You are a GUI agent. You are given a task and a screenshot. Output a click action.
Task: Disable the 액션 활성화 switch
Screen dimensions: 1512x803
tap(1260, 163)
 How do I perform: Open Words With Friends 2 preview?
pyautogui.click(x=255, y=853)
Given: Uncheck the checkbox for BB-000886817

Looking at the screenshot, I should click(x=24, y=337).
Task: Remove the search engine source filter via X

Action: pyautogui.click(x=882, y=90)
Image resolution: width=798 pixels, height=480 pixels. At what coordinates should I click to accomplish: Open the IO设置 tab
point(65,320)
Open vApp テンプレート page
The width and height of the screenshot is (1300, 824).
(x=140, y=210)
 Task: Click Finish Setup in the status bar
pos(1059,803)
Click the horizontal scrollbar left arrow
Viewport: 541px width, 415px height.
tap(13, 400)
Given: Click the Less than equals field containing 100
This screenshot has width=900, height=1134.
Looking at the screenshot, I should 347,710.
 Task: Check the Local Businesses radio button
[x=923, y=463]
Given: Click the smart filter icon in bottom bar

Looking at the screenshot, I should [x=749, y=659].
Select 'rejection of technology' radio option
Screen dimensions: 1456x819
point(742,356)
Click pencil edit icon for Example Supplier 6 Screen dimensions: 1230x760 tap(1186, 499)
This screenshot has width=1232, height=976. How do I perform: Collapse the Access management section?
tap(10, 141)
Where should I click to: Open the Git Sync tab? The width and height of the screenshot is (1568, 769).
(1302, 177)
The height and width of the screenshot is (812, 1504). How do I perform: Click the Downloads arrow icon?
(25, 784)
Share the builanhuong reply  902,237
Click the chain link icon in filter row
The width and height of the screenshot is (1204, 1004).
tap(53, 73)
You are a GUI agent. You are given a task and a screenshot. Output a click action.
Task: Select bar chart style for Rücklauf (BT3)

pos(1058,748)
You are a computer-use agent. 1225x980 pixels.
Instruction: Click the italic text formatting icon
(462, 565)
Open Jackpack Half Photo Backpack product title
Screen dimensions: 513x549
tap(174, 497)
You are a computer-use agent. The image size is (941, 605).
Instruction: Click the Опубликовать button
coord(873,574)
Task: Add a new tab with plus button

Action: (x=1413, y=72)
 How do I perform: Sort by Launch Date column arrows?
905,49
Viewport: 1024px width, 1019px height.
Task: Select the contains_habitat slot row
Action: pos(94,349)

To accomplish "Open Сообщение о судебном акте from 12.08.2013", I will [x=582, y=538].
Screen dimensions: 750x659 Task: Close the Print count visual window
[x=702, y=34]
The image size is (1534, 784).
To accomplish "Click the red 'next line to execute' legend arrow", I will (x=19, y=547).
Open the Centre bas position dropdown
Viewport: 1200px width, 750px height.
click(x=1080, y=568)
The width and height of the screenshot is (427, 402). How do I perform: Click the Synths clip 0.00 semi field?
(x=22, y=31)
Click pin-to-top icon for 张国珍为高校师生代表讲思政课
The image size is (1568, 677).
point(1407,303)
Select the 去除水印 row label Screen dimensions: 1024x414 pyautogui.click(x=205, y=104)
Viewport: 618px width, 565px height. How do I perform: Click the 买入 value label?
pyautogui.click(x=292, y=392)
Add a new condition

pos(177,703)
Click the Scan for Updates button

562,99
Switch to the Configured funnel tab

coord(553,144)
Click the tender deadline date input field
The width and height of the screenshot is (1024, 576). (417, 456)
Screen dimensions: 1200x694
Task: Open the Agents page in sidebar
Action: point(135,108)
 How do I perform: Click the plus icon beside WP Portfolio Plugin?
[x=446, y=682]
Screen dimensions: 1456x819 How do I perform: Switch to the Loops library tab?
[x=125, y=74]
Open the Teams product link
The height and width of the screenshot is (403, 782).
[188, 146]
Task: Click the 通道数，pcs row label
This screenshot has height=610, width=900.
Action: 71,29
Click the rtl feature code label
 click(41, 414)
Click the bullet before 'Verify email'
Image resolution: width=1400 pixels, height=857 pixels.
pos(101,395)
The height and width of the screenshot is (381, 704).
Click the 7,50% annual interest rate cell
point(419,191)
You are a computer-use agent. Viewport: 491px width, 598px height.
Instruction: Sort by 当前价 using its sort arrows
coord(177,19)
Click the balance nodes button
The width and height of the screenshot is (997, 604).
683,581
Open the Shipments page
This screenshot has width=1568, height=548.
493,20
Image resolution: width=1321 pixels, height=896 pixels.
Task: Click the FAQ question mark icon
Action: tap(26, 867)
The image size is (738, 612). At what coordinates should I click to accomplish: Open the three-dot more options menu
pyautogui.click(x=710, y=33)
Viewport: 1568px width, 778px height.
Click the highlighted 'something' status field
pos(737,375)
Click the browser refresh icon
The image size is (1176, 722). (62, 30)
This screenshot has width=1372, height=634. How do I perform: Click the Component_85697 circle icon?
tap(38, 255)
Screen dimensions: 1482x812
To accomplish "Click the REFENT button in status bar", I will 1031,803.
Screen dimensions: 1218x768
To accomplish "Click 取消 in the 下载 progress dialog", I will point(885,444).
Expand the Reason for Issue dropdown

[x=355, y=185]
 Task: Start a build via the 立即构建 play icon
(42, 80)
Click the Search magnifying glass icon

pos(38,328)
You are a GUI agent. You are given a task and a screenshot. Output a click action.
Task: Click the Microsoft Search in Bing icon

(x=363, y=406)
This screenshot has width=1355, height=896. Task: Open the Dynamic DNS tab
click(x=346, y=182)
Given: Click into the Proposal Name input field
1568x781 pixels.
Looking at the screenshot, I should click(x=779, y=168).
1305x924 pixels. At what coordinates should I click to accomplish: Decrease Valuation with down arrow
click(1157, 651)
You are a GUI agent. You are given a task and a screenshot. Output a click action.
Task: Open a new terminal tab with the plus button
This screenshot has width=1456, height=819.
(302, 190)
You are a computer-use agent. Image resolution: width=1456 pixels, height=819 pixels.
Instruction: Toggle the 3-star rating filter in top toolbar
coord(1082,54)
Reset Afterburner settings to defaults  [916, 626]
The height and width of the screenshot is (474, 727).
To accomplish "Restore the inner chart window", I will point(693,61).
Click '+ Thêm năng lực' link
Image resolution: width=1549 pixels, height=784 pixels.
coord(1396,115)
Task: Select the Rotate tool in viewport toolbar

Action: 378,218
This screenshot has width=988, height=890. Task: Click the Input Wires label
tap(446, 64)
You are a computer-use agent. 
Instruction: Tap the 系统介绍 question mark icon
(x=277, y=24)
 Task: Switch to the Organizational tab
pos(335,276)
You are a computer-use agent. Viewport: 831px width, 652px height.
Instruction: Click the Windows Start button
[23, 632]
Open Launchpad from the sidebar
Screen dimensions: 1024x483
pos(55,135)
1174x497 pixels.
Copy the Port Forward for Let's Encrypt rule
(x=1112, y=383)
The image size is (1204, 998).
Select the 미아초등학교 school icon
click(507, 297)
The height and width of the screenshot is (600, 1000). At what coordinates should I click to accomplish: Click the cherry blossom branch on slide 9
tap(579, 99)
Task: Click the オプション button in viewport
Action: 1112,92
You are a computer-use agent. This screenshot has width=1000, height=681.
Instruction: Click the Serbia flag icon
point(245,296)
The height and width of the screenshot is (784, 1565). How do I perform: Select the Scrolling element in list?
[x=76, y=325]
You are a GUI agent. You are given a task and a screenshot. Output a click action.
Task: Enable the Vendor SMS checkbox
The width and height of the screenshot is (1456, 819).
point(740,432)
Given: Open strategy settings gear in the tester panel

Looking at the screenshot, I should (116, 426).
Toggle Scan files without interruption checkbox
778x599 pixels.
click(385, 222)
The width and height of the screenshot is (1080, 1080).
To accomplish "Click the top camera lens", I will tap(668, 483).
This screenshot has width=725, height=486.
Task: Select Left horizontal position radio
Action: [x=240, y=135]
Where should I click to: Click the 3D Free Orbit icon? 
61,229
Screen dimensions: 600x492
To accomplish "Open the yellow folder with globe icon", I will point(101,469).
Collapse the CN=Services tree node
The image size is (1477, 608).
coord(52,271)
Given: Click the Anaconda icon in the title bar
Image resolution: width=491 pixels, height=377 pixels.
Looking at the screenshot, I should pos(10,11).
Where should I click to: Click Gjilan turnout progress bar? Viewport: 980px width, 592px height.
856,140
+ + + +
Update the lines from the first one through the one containing "Looking at the screenshot, I should click(x=24, y=337).", replacing "checkbox" with "check box" and leaving everything else unchanged. Give back only those lines.

» **Written solution**:
You are a GUI agent. You are given a task and a screenshot. Output a click action.
Task: Disable the 액션 활성화 switch
Screen dimensions: 1512x803
tap(1260, 163)
 How do I perform: Open Words With Friends 2 preview?
pyautogui.click(x=255, y=853)
Given: Uncheck the check box for BB-000886817

Looking at the screenshot, I should click(x=24, y=337).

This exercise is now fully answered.